The results show the average daily COVID-19 case growth rate began declining approximately one incubation period after implementation of the first statewide physical distancing measures. The period required for the number of cases to double increased from approximately four days to eight days within three weeks of implementation. These findings are consistent with other recently published work, the researchers said.

According to the researchers, what is unique to this new study is they found that the average daily COVID-19-attributed death rate also began declining after the implementation of physical distancing measures, which prior to this study had not been analyzed.

The study looked at a wide array of measures, including school and business closures, restrictions on public gathering, and shelter-in-place orders. Most combinations of these orders appeared to have similarly beneficial effects. Because the different types of physical distancing measures were generally implemented in close temporal proximity to each other, the research team said it was unable to determine specifically which types of physical distancing measures were most effective.

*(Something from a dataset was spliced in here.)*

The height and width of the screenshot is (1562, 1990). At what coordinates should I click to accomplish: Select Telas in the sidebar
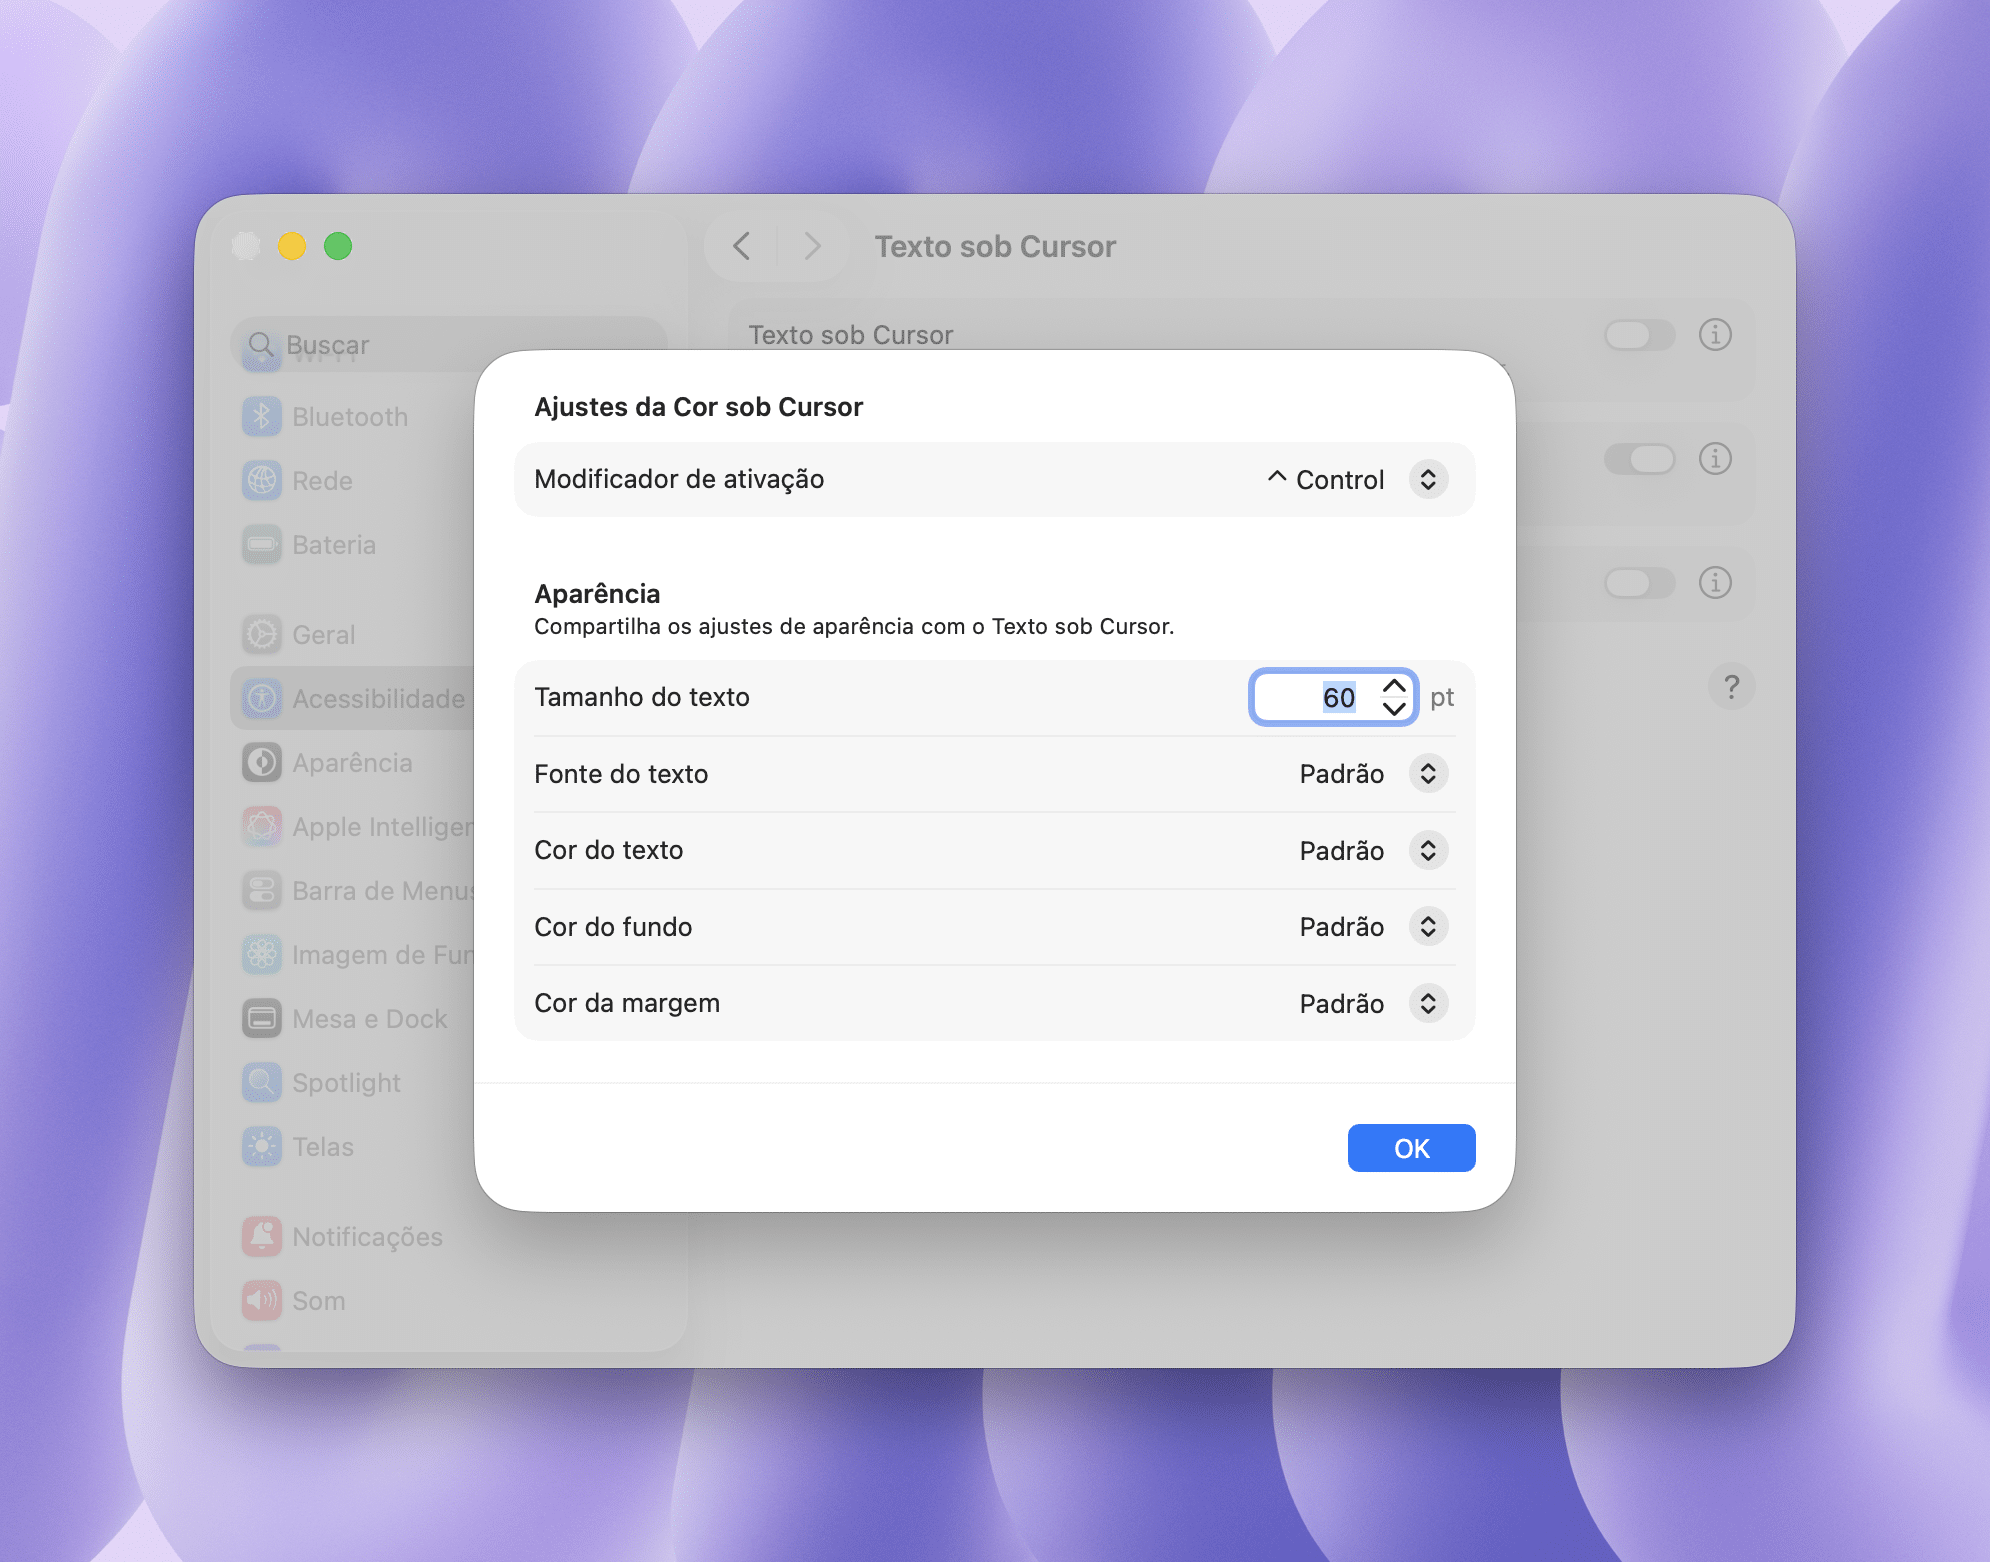[x=322, y=1147]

The findings of the model suggest that statewide physical distancing measures reduced the total number of reported COVID-19 cases by approximately 1,600 cases by one week after implementation and, due to the exponential growth of the spread, by approximately 621,000 cases by three weeks after implementation, the researchers said.

One of the most significant limitations of the study is that the implementation of statewide physical distancing measures was not a controlled experiment. If state governments intensified physical distancing measures in response to worsening local epidemics, the analysis would likely have shown that the policies were less effective. The authors said that, in many states, people may have begun spontaneously changing their behavior in response to a worsening local epidemic even prior to any statewide measures.

"Many have strongly suspected that physical distancing policies helped interrupt COVID-19 transmission during the early days of the U.S. epidemic," said Mark Siedner, MD, MPH, an infectious diseases physician at MGH and Associate Professor of Medicine at Harvard Medical School, who co-authored the research, in a statement. "This study adds clear evidence to support those suspicions. The results show the timing of government-issued orders correlated strongly with reductions in both cases and deaths. In short, these measures work, and policy makers should use them as an arrow in their quivers to get on top of local epidemics where they are not responding to containment measures."